**Extract to read**
** START **

Overview

RLtime is a reinforcement learning library, currently supporting PyTorch, with focus on state-of-the-art q-learning algorithms and features, and interacting with real-time environments which require low-latency acting and sample-efficient training.

Supported Policies and Features

Following policies are currently supported:

DQN (Deep Q Networks)
IQN (Implicit Quantile Networks)
Distributional DQN / C51 (Unverified)
Actor Critic (Trainable via A2C or PPO)

All q-learning algorithms commonly support any combination of most state-of-the-art features, in particular:

All rainbow features (except noisy nets) are supported:
- Double Q-Learning
- Dueling Networks
- Multi-Step Targets
- Prioritized Replay
R2D2 features:
- Value Function Rescaling (Instead of reward clipping)
- Weighted multi-step/multi-env prioritized replay (With configurable sequence overlap)

** END **

**Data lines**

** START **

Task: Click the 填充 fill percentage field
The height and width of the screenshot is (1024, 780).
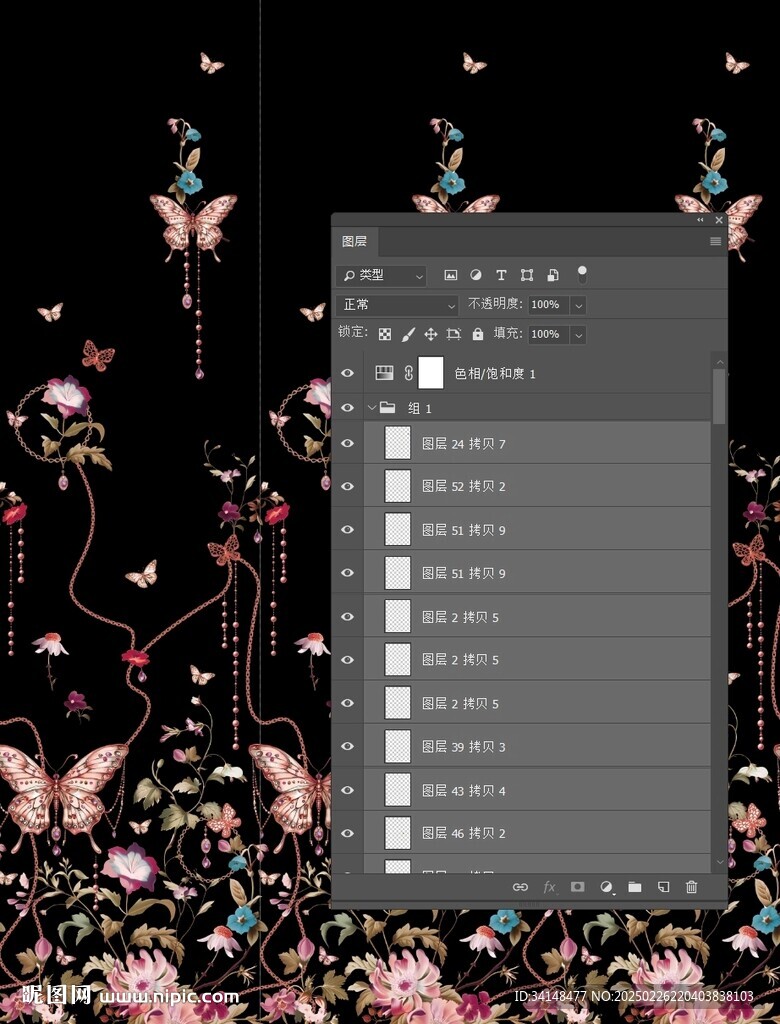Action: (x=545, y=334)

** END **

**Problems and tasks**
a: Answer these questions using the RLtime overview:
(i) Which framework does the library currently support?
(ii) Which supported policy is marked as unverified?
(iii) Which rainbow feature is not supported?
b: Continue the RLtime overview from its last line.

**Task-by-task outputs**
a:
(i) PyTorch
(ii) Distributional DQN / C51
(iii) Noisy nets

b:
- Stored recurrent state
- Recurrent state burn-in

All algorithms support recurrent models with dynamic model layout configuration using json files, with extended syntax for referencing/embedding other json files and python types.

Atari Results

By extending IQN with an LSTM model as well as some rainbow and R2D2 features we can achieve state-of-the-art (in sample efficiency, 200M frames) results on the Atari benchmark:

Algo	Median Normalized Score
Impala Deep	192%
QR-DQN-1	211%
IQN	218%
Rainbow	230%
Recurrent IQN	365%^*

^{* For 55 out of 57 Atari-57 games, single run per game}

A write-up with additional details and full results can be found here.

Installation

git clone https://github.com/opherlieber/rltime.git
cd rltime
pip install -e .

# For tensorboard logging (Requires PyTorch 1.1+ and tensorboard should be at least version 1.14)
pip install tensorboard Pillow

For distributed acting using Ray see the ray docs for ray installation and cluster setup instructions, as well as additional details here.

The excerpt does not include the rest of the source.